Sinopsis - DESEMBER 26 FILM

September 06, 2007

Sinopsis


Semua terjadi pada tanggal 26 Desember 2004, di sebuah sekretariat pentas seni mahasiswa Papua di Jogja. Berawal dari kegundahan abner si ketua asrama yang melihat beberapa temannya terlalu banyak menghabiskan waktu sia-sia, lupa dengan tujuan utama mereka.

Bersama GERZON dan KRISTIN (termasuk mahasiswa rajin), selain berdiskusi soal politik, masa depan Papua atau sekedar mata kuliah, ABNER juga sering mendiskusikan bagaimana supaya teman-teman mereka bisa bersatu dalam satu visi tanggung jawab belajar bersama-sama.

Diantara mereka ada DON dan NICK yang hobi mabuk dan rebut setiap hari, MARKUS dan MARIA si ROmmy and Juliet yang tiada hari tanpa pacaran, PAUL si jago molor atau mandoser yang gemar jalan-jalan dan nonton film porno, sampai DOMINGGUS yang ceroboh dan super pelupa. Semua berbaur dalam satu atap.

Sampai hari itu MANDOSER dating membawa 5 buah VCD porno terbaru bertema “SELERA NUSANTARA”. Masing-masing berjudul “SUMATRA BERGOYANG”, “PERAWAN DARI HUTAN KALIMANTAN”, “SULAWESI BERGELORA”, BALI BERGAIRAH LAGI” dan “HAMPIR MALAM DI JAWA”.

Ajaib, semuanya dari pemabok sampai kutu buku dan yang sedang tidur mendengkur seketika berkumpul dan berderet rapih di depan pesawat TV. Semua karena daya magnet “SELERA NUSANTARA” yang dahsyat.

Namun, apa yang terjadi setelah TV dinyalakan, sungguh diluar dugaan. Semua tiba-tiba hening, semua mata terpaku di layer kaca. Semua terkesia.

Apa yang terjadi di layar TV adalah liputan khusus tentang terjadinya Tsunami di Aceh. Begitu dahsyatnya gelombang air laut menghantam apa saja yang menghadang termasuk rumah, mobil dan pohon-pohon besar.

Ribuat mayat tampak bergelimpangan.

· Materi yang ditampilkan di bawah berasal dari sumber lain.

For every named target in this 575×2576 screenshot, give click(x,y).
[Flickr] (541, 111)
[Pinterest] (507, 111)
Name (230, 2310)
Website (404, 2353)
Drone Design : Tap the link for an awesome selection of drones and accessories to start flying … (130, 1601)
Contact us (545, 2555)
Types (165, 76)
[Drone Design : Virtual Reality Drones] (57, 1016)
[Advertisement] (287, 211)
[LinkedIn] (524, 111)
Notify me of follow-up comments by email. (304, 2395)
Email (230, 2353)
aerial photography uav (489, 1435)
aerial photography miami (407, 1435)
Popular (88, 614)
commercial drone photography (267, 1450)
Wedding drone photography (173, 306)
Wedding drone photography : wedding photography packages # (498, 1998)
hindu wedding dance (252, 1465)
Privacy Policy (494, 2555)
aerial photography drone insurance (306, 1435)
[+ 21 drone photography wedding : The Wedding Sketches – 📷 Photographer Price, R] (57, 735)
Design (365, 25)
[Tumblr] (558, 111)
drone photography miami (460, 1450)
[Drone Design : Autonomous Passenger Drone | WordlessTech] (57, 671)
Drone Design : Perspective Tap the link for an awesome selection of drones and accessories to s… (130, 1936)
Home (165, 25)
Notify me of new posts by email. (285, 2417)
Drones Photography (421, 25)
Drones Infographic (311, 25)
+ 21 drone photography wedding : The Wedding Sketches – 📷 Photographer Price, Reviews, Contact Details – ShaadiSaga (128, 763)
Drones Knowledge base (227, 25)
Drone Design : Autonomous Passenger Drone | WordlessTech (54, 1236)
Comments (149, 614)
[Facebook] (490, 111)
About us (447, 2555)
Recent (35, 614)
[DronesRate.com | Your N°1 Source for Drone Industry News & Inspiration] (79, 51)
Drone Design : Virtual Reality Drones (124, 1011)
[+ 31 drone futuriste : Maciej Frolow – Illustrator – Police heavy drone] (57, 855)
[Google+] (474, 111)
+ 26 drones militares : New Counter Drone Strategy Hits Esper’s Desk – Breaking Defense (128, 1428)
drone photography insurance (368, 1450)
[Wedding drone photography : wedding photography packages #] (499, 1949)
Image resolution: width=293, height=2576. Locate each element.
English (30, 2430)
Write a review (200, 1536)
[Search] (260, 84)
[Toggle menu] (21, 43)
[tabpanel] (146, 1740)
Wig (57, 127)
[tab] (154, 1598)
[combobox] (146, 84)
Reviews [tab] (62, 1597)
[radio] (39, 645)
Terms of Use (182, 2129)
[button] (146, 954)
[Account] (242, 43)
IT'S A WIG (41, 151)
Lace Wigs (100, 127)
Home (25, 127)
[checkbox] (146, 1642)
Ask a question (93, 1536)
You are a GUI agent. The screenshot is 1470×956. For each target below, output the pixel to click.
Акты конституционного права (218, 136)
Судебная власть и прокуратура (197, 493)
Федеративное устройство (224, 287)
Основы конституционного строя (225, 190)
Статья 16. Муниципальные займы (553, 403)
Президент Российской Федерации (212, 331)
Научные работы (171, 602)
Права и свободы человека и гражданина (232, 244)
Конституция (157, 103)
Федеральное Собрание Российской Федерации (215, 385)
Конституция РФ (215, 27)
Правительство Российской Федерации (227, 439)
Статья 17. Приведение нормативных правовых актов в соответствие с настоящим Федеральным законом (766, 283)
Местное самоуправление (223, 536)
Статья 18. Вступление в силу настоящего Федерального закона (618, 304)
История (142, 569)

Suara tangis pilu orang-orang yang kehilangan keluarga sungguh menyayat hati. Jerit rintih seorang Ibu dengan mayat bayi tercinta di pelukannya seperti membahana menghujam langit Indonesia.

Satu per satu sekumpulan mahasiswa Papua yang menyaksikan hari itu, tak kuasa menahan lelehan air mata mereka, meski tidak satu kekuatan pun yang memerintah atau melarang mereka untuk itu. Semua terjadi begitu saja atas nama kemanusiaan. Bukan yang lain.

Manusia tetaplah manusia. Siapapun dia, apapun bentuk dan tingkah lakunya, apapun warna kulitnya, hanya bisa dipersatukan dengan rasa.

Bahkan tidak butuh bendera, tidak perlu agama.